━━━━━ Extrait du texte
Optez donc pour une journée au palais rococo de Sanssouci à Potsdam, que vous soyez parvenu à résoudre l’énigme ou non, accessible en 45 minutes en train depuis Berlin. Ce “Versailles prussien” mérite bien son nom, loin de l’agitation du centre-ville. Vous aimerez vous perdre dans ses immenses jardins, l’orangerie ou découvrir ses multiples pavillons.

 

Intense, stimulante, surprenante… Chacun décrira la vie nocturne berlinoise à sa façon, mais une chose est sûre, Berlin mérite sa réputation de “clubbing city” et de capitale de la musique techno. Certains disent que la retenue est tombée en même temps que le mur. La culture du clubbing s’est développée alors que les Berlinois célébraient leur liberté retrouvée. Trésor, Kitkatclub, Berghain… Ces noms ne vous sont sûrement pas inconnus. Alors que le Trésor est le club par lequel la musique techno est arrivée à Berlin, libertinage et musique électro se combinent au Kikatclub et au Berghain. Comme le dit le dicton populaire, “Ce qui se passe au Berghain, reste au Berghain”. Cependant, chaque bar et discothèque présente sa propre ambiance, à vous de trouver celle qui vous correspond le mieux. Avertissement : l’air est souvent irrespirable puisqu’il est légal de fumer à l’intérieur.
━━━━━━━━━━
━━━━━ Section des données
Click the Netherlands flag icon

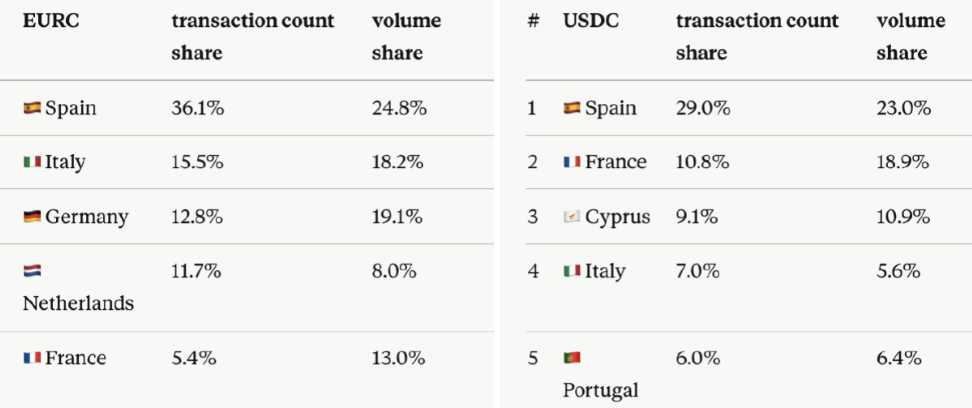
━━━━━━━━━━
> Travail demandé
1. Relevez les adjectifs énumérés avant les points de suspension, au début du passage sur la vie nocturne dans le texte sur Berlin.
2. Prolongez le texte sur Berlin à la suite de sa dernière phrase.
Les données n'ont aucun lien avec le texte sur Berlin.

> Corrigé des exercices
1. Intense, stimulante, surprenante

2.
 

Concernant la gastronomie locale, la currywurst est une institution. Comme son nom l’indique, c’est une saucisse au curry. Un musée et une chanson éponyme lui sont même dédiés. Une autre institution est le döner ou kebab, créé dans les années 70 par la communauté turque à Berlin. Les touristes n’hésitent pas à patienter plusieurs heures dans la file d’attente de Mustafa’s Gemüse Kebab pour en obtenir un. Pour éviter l’attente, privilégiez les heures en dehors des repas.

Enfin, il y a de ces mots intraduisibles. “Gemütlich” est l’un d’eux. On dirait “confortable” en français, mais le sens en sort néanmoins appauvri. Donc, si vous recherchez des coffeeshops bien “gemütlich”, aventurez-vous dans les quartiers un peu bohème de Kreuzberg ou Friedrichshain.

Quand j’étais petite, mon père me racontait l’histoire du Rattenfänger von Hameln, le joueur de flûte qui attirait les enfants et les rats hors du village d’Hamelin avec sa musique envoûtante. La capitale berlinoise saura aussi bien que le Rattenfänger vous attirer avec ses airs d’excentricité, d’extravagance et de liberté. Le son de la flûte a seulement été remplacé par la musique électronique et la techno. Alors on danse ?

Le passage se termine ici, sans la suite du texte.